:: About this task ::
Using the material that follows, identify and copy each line with the string "computer".
#### Exercise input ####
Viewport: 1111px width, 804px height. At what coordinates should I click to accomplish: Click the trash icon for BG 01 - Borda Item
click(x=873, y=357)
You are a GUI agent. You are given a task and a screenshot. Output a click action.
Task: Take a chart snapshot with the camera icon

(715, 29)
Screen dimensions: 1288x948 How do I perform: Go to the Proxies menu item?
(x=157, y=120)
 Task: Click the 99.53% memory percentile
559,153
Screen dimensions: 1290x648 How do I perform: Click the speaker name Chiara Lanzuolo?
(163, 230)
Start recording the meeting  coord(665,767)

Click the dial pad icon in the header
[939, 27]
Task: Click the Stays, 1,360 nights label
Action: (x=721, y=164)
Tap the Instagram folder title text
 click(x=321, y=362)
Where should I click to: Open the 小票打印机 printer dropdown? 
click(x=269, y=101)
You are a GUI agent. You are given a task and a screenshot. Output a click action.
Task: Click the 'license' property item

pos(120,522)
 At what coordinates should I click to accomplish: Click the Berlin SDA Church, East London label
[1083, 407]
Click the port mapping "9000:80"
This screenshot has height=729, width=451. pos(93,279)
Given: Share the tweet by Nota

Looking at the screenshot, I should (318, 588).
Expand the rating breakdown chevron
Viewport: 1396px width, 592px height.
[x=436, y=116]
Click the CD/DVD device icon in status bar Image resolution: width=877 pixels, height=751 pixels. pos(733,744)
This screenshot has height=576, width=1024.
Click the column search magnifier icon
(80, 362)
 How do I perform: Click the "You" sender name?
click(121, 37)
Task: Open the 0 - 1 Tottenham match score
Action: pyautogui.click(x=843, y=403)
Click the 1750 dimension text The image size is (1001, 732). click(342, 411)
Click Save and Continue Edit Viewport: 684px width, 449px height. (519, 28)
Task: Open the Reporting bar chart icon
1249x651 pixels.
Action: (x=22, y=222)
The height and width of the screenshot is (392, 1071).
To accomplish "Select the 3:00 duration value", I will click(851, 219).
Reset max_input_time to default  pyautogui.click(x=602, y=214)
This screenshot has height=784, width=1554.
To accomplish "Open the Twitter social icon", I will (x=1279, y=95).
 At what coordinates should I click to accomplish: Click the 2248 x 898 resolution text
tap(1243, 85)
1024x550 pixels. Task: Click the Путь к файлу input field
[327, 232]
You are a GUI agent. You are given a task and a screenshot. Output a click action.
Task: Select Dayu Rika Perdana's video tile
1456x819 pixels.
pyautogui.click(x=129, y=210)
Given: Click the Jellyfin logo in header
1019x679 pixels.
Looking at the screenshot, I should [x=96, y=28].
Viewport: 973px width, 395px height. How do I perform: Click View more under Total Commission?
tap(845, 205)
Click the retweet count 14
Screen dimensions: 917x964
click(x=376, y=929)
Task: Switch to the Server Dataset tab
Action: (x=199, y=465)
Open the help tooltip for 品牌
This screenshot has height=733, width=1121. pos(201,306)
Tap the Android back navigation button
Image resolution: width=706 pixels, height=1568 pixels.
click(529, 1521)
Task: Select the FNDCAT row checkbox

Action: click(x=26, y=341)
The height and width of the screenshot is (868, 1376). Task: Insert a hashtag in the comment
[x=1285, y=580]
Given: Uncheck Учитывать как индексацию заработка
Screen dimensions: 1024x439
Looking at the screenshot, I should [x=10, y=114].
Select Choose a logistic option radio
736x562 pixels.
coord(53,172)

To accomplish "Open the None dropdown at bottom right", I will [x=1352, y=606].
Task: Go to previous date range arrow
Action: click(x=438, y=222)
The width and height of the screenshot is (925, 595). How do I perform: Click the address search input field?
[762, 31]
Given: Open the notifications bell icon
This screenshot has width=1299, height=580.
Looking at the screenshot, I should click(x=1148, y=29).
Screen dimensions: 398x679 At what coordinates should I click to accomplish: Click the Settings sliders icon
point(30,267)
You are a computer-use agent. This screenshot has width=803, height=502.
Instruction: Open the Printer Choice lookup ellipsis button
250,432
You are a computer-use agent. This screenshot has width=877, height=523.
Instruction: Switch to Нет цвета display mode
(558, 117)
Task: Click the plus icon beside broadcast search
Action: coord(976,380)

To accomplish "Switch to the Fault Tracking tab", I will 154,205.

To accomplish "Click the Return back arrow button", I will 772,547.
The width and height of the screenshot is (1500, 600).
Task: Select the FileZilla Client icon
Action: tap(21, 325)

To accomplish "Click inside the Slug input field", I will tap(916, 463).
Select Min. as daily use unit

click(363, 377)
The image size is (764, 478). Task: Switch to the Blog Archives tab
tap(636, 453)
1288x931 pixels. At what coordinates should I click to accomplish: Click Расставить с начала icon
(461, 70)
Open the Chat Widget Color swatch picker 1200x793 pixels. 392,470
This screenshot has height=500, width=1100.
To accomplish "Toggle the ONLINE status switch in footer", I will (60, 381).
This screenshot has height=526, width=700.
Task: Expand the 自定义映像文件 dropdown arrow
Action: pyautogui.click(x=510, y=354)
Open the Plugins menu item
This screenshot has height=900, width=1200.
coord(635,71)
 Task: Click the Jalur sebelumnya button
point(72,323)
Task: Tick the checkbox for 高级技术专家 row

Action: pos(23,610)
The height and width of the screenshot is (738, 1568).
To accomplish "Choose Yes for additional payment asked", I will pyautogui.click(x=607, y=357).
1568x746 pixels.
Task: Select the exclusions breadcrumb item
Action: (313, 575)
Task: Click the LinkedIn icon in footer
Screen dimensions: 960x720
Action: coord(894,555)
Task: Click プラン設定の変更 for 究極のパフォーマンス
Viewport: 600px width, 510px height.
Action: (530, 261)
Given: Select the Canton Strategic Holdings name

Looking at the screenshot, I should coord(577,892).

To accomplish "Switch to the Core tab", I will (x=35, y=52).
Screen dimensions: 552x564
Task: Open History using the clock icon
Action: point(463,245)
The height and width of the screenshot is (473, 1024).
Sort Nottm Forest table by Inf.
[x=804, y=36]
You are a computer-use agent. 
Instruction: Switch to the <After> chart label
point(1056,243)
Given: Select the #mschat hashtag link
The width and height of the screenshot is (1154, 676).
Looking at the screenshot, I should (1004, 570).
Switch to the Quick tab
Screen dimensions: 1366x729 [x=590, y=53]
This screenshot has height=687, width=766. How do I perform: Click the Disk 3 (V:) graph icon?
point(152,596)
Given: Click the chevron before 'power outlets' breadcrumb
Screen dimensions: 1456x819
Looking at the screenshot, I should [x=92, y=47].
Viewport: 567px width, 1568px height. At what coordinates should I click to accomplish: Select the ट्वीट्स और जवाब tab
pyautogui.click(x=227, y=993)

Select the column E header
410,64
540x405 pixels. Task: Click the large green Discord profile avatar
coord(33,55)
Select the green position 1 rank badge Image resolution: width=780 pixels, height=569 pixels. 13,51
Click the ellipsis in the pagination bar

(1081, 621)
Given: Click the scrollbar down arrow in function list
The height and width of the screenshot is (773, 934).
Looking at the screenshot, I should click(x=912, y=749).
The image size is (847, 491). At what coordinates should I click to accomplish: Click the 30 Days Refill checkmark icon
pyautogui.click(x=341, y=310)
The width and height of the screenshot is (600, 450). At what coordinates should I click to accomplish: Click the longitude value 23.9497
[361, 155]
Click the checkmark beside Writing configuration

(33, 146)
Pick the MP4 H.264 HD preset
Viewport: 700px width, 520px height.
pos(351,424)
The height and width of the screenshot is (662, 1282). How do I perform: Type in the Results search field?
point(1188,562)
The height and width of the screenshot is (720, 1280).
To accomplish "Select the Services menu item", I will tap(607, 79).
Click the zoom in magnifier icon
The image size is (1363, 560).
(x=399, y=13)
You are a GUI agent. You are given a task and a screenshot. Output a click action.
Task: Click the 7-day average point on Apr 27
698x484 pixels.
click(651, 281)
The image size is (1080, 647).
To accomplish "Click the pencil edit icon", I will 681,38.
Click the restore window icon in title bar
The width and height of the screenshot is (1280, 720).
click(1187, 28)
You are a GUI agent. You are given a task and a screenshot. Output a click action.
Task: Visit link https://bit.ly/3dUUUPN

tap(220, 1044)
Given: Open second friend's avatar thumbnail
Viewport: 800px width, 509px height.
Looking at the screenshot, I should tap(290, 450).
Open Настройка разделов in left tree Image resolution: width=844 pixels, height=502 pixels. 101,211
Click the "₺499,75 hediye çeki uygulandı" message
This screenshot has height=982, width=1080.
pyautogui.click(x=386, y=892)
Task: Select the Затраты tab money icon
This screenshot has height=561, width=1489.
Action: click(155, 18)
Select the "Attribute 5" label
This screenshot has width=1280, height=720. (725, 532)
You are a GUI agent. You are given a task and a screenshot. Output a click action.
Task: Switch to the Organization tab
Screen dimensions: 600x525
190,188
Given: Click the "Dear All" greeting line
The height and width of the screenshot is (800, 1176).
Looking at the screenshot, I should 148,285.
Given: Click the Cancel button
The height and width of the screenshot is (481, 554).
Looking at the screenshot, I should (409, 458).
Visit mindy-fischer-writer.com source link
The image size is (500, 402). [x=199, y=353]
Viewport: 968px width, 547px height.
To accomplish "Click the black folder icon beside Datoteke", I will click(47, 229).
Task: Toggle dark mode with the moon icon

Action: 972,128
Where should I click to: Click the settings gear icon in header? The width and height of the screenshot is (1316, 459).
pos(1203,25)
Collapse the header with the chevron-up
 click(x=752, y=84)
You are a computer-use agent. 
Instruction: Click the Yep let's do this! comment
####
:: Written answer ::
You are a computer-use agent. This screenshot has width=803, height=502.
You are a computer-use agent. This screenshot has width=877, height=523.
You are a computer-use agent. 
You are a computer-use agent. 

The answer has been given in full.